Update documentation

2022-11-09 17:05:04 +11:00 · 2022-11-09 17:05:04 +11:00 · c6cef4aee7
commit c6cef4aee7
parent 50597ddc74
5 changed files with 103 additions and 12 deletions
--- a/docs/general.rst
+++ b/docs/general.rst
@ -14,6 +14,8 @@ Most functions take a parameter **nan_policy** to specify how to handle *nan* va

 In determining whether there is *nan* in the data, only the columns specified in the function (if applicable) are considered.

+.. autofunction:: yli.utils.check_nan
+
 General result classes
 ----------------------

--- a/docs/index.rst
+++ b/docs/index.rst
@ -12,3 +12,4 @@ scipy-yli API reference
 	distributions.rst
 	bayes_factors.rst
 	global.rst
+	internal.rst
--- a/docs/internal.rst
+++ b/docs/internal.rst
@ -0,0 +1,23 @@
+Internal utilities
+==================
+
+Data wrangling
+--------------
+
+.. autofunction:: yli.utils.as_2groups
+
+.. autofunction:: yli.utils.convert_pandas_nullable
+
+*p* values
+----------
+
+.. autofunction:: yli.utils.fmt_p
+
+Formula manipulation
+--------------------
+
+.. autofunction:: yli.utils.cols_for_formula
+
+.. autofunction:: yli.utils.formula_factor_ref_category
+
+.. autofunction:: yli.utils.parse_patsy_term
--- a/yli/sig_tests.py
+++ b/yli/sig_tests.py
@ -325,9 +325,7 @@ def mannwhitney(df, dep, ind, *, nan_policy='warn', brunnermunzel=True, use_cont
 	:param alternative: See *scipy.stats.mannwhitneyu*
 	:param method: See *scipy.stats.mannwhitneyu*
 	
-	:return: The result of the Mann–Whitney test.
-	The result of a Brunner–Munzel test is included in the result object if and only if *brunnermunzel* is *True*,
-	*and* the Mann–Whitney test is significant, *and* the Brunner–Munzel test is non-significant.
+	:return: The result of the Mann–Whitney test.

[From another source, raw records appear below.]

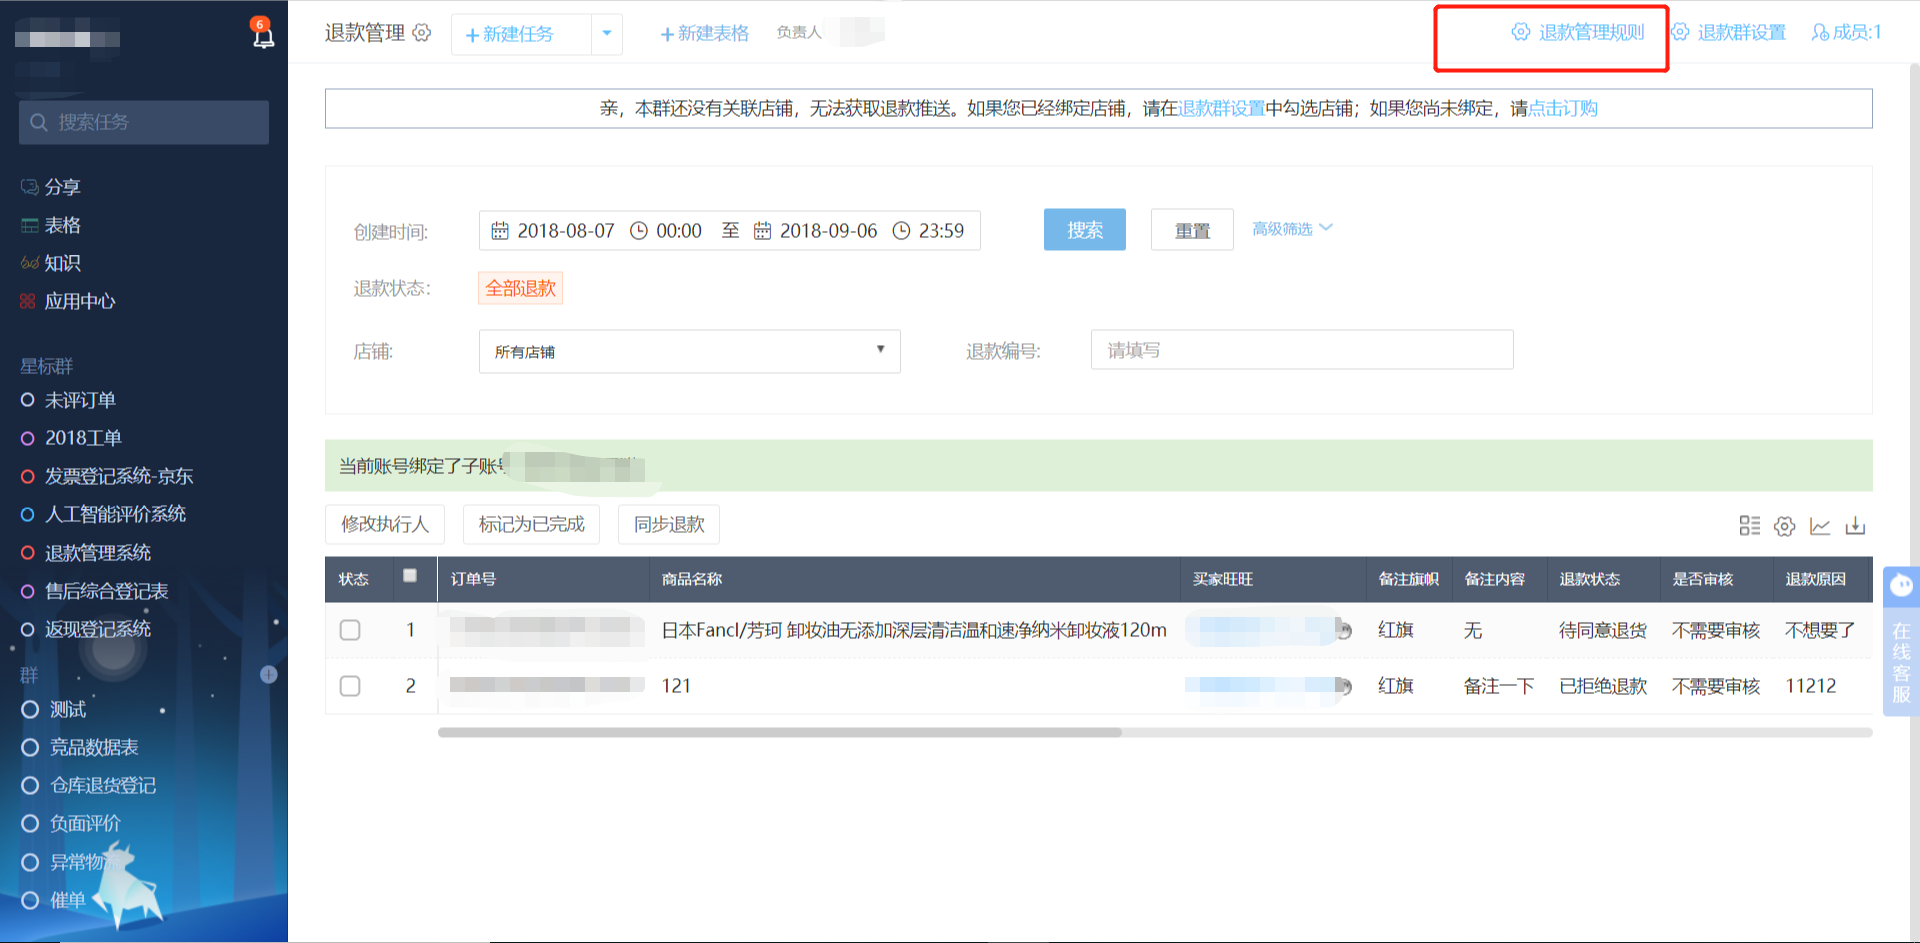Select 退款管理系统 group in sidebar
Viewport: 1920px width, 943px height.
click(97, 553)
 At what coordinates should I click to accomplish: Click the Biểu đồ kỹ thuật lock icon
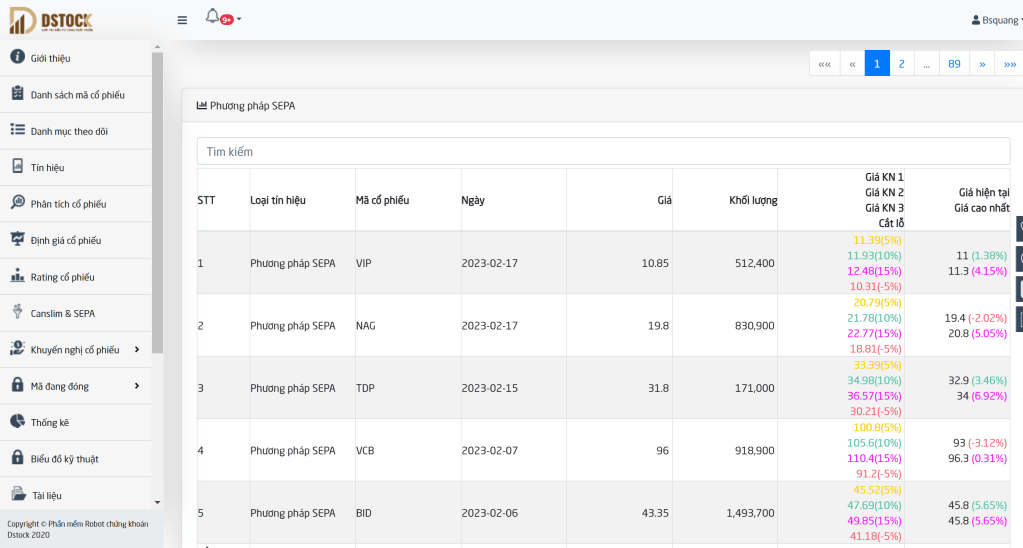point(17,458)
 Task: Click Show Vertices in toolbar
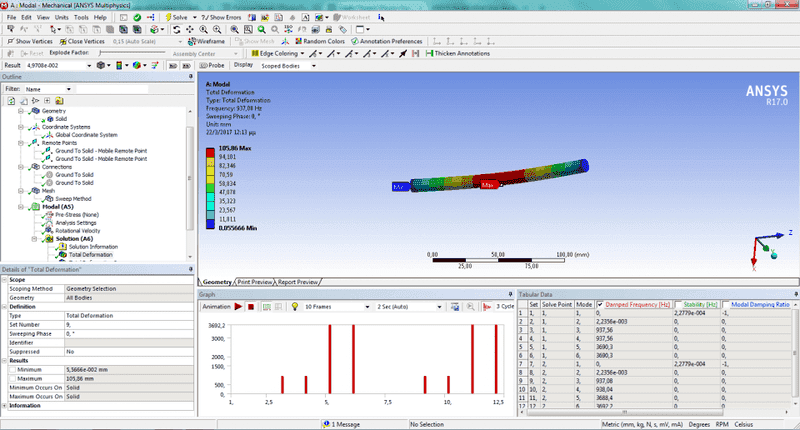[x=31, y=41]
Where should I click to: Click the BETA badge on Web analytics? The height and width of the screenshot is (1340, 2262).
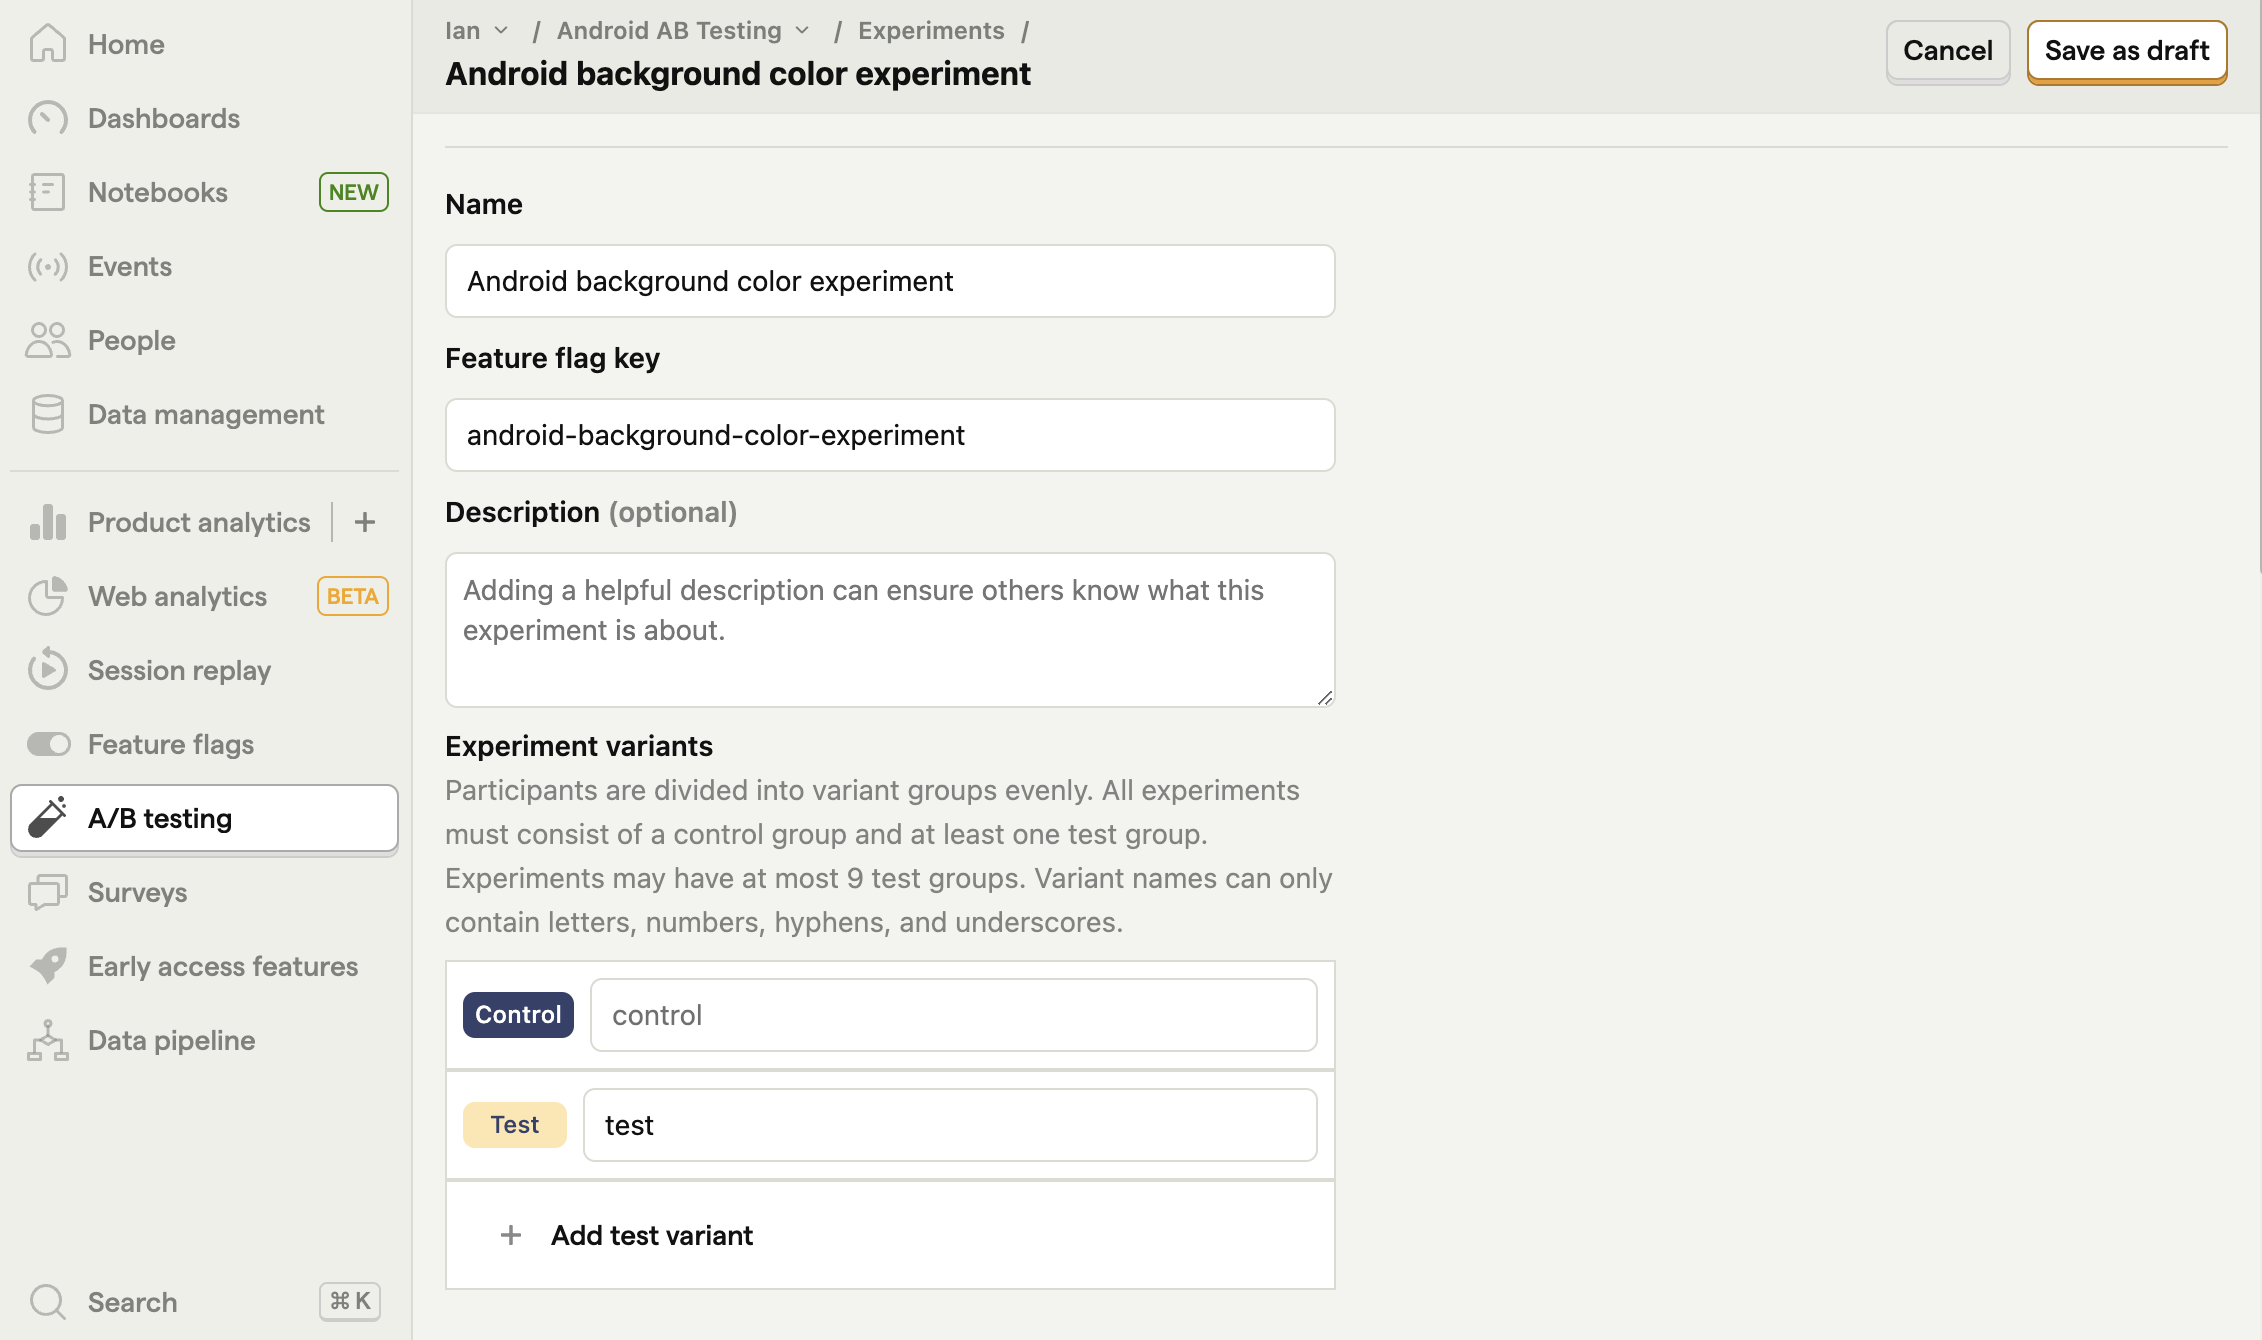pos(353,595)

The result of a Brunner–Munzel test is included in the result object if and only if *brunnermunzel* is *True*, *and* the Mann–Whitney test is significant, *and* the Brunner–Munzel test is non-significant.
 	
 	:rtype: :class:`yli.sig_tests.MannWhitneyResult`
 	
--- a/yli/utils.py
+++ b/yli/utils.py
@ -26,7 +26,17 @@ from .config import config
 # Data cleaning and validation

 def check_nan(df, nan_policy):
-	"""Check df against nan_policy and return cleaned input"""
+	"""
+	Check df against *nan_policy* and return cleaned input
+	
+	:param df: Data to check for NaNs
+	:type df: DataFrame
+	:param nan_policy: Policy to apply when encountering NaN values (*warn*, *raise*, *omit*)
+	:type nan_policy: str
+	
+	:return: Data with NaNs removed, which may or may not be copied
+	:rtype: DataFrame
+	"""
 	
 	if nan_policy == 'raise':
 		if pd.isna(df).any(axis=None):
@ -43,7 +53,17 @@ def check_nan(df, nan_policy):
 		raise Exception('Invalid nan_policy, expected "raise", "warn" or "omit"')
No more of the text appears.